EXERCISE BRIEF
Copy out the data below word for word, leaving out the pictures.

[Recorded data]
----

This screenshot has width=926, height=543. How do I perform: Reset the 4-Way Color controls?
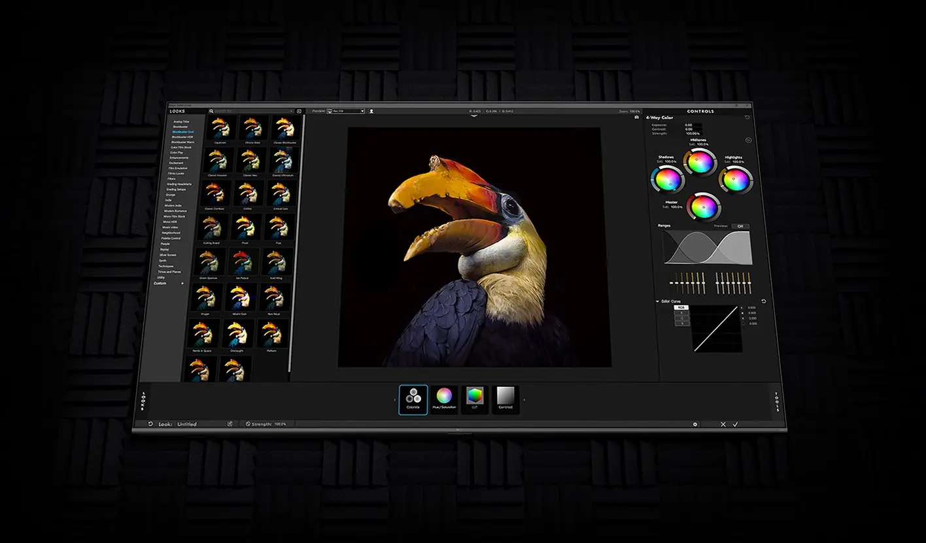pyautogui.click(x=747, y=118)
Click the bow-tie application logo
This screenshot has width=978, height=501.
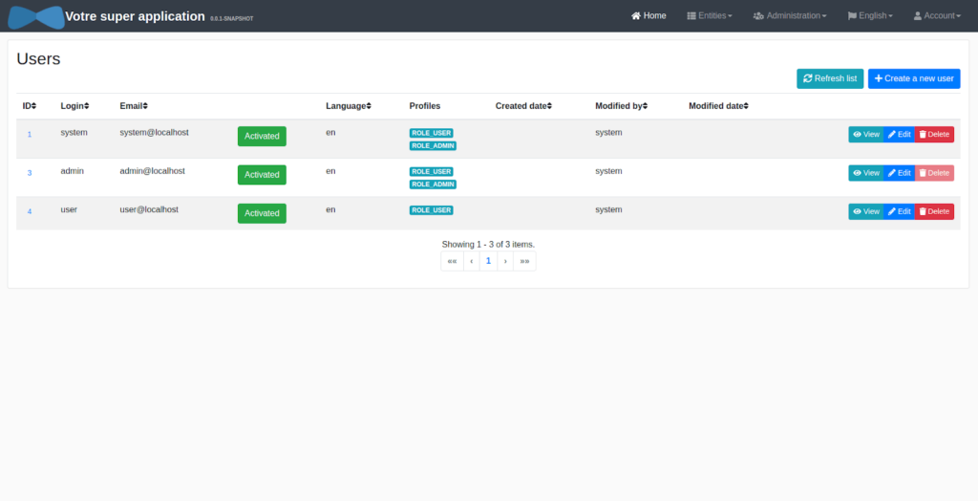point(35,16)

----

RESULT
This screenshot has width=926, height=543. How do I perform: Reset the 4-Way Color controls?
pyautogui.click(x=747, y=118)
Click the bow-tie application logo
This screenshot has width=978, height=501.
point(35,16)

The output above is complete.